Metashape implements each of these stages in an integrated way within a single interface, with configurable parameters for each step. The typical workflow in Metashape is:

Upload images to the project
Align photos → performs SIFT detection, matching, and SfM → generates scatter cloud
Build dense cloud → run MVS → generate dense cloud
Build mesh → generates polygonal surface
Build texture → projects photos onto the mesh
(Professional Only) Configure GCPs → Export to GIS formats

Each stage is configurable in quality and advanced parameters, allowing you to balance accuracy and processing time according to the needs of the project.

Conclusion

3D image reconstruction isn’t magic: it’s mathematics, geometry, and computer vision working together. Understanding how each stage works—from SIFT detection to final texturing—allows for better image capture decisions, smarter software configuration, and anticipating problems before they arise.

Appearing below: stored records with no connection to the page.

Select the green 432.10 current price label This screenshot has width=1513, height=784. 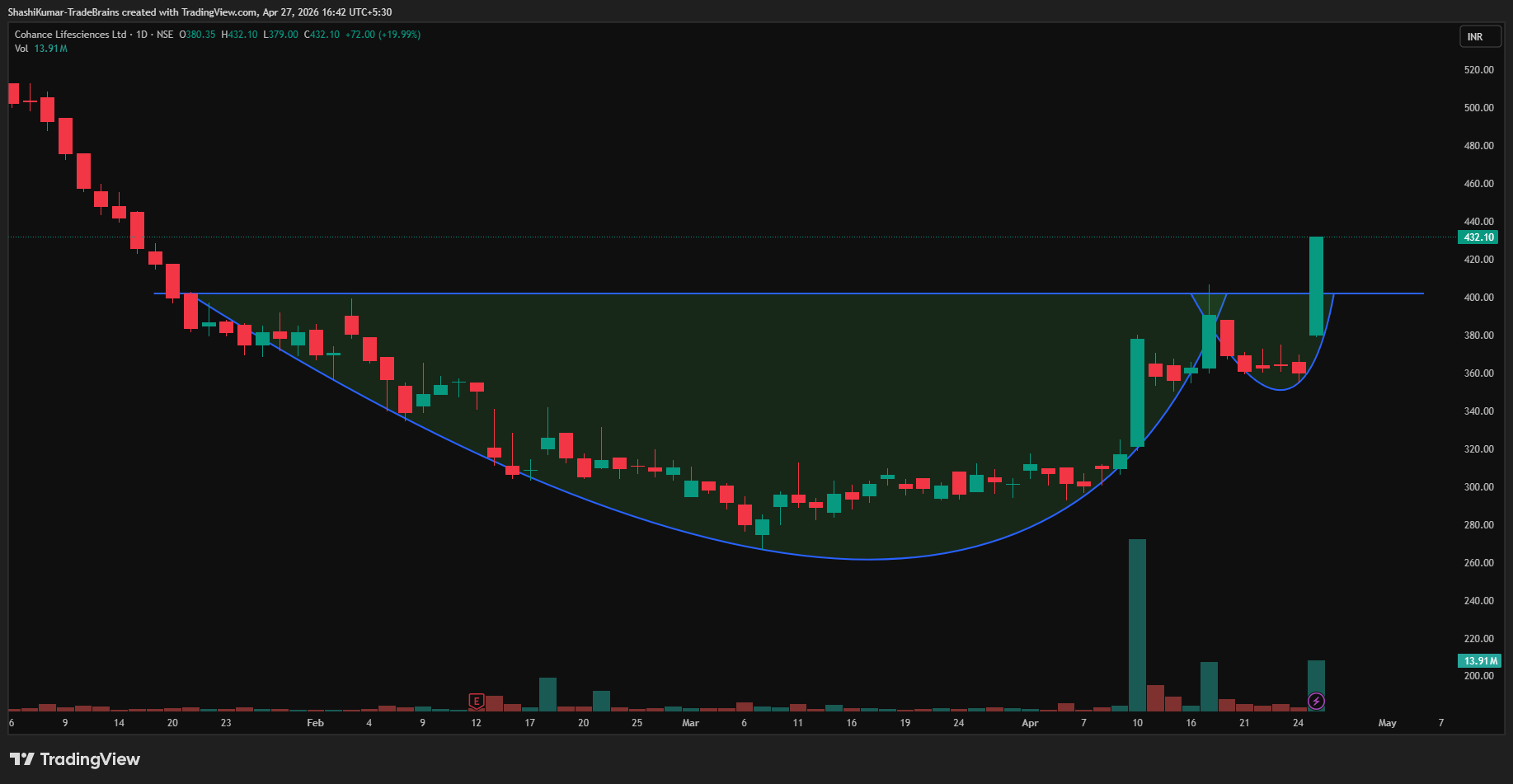[1478, 237]
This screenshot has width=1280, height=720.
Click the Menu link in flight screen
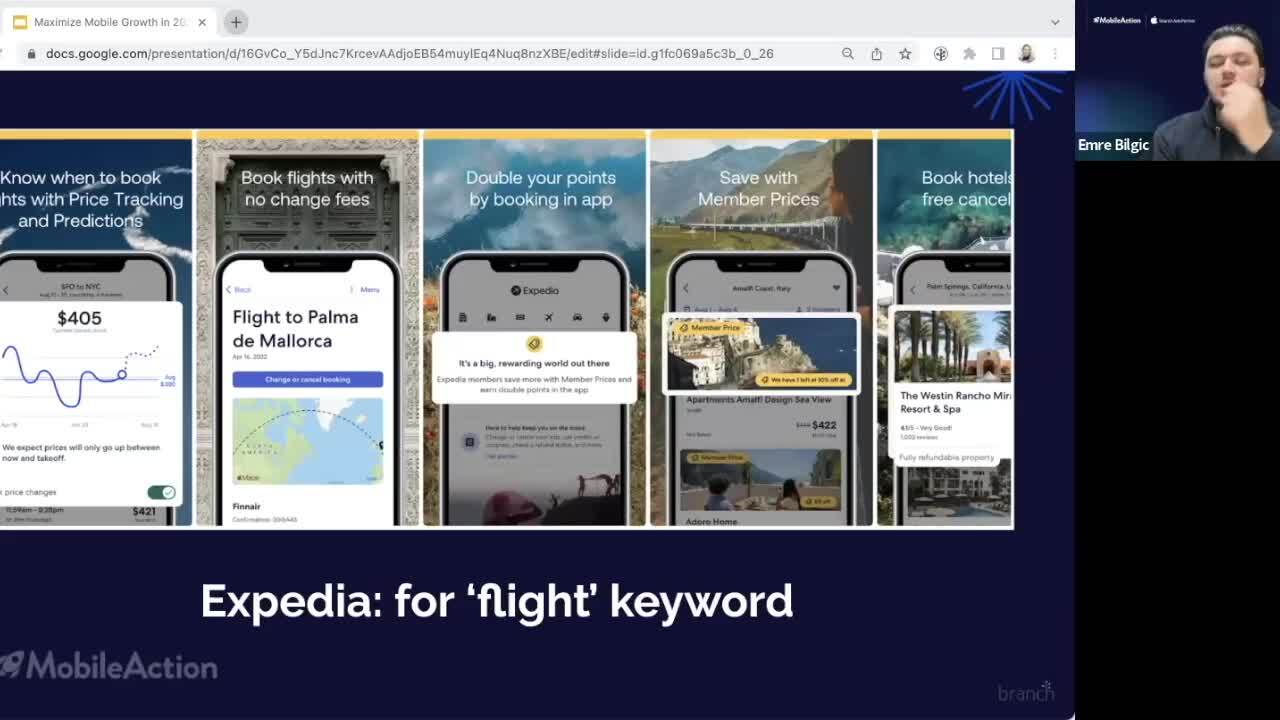tap(369, 289)
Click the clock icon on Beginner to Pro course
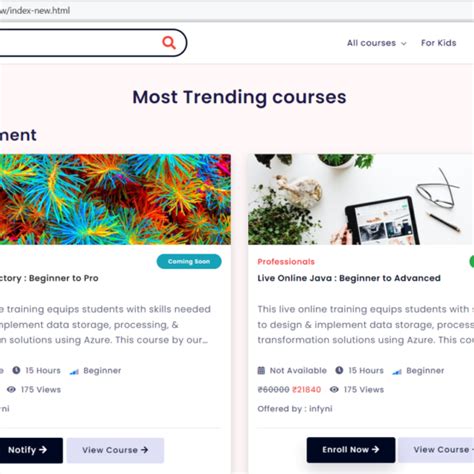 tap(16, 370)
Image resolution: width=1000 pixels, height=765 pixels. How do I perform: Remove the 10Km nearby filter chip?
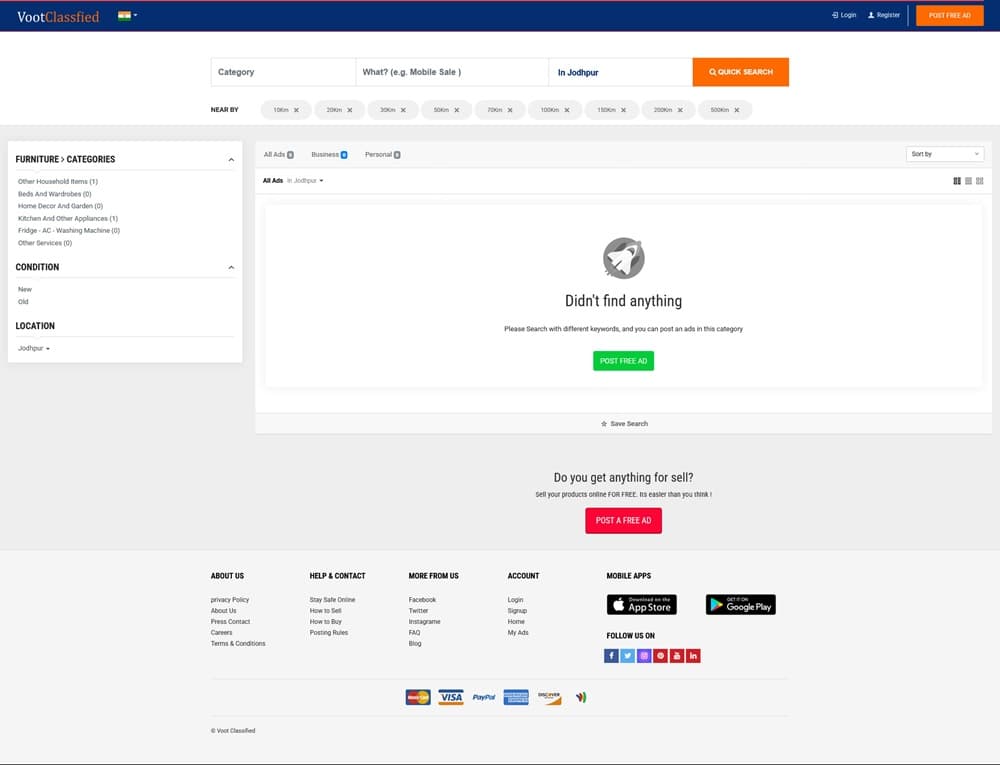296,110
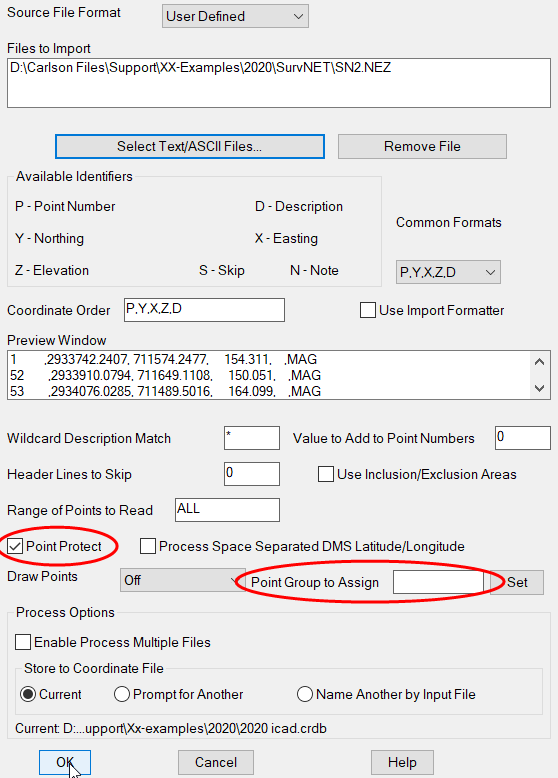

If you want to apply this process to your work with Agisoft Metashape, at Aufiero Informática we can help you choose the right license and guide you through the first steps.

👉 Learn about Agisoft Metashape at Aufiero Informática

Frequently Asked Questions

How many photos are needed to reconstruct an object in 3D?
It depends on the size and complexity of the object. For a small object (an archaeological piece, for example), 50-100 well-taken photos may be sufficient. For an entire building, several hundred are needed, and for a large-scale topographic survey, thousands.

What is the difference between SfM and traditional photogrammetry?
Classical photogrammetry required precision-calibrated cameras and highly controlled capture positions. SfM automates camera calibration and position determination from the images themselves, making it much more accessible and flexible.

Why don’t glass and water match well?
Because they are specular surfaces: they reflect light differently depending on the viewing angle, which makes the same point look different in each photo. The matching algorithm cannot establish reliable matches under these conditions.

How long does it take to process a 3D model?
It varies greatly depending on the number of photos, the resolution, and the hardware. A small project (100 photos) might take 30 minutes on a modern computer. A large project (2,000 high-quality photos) could require several hours or overnight processing.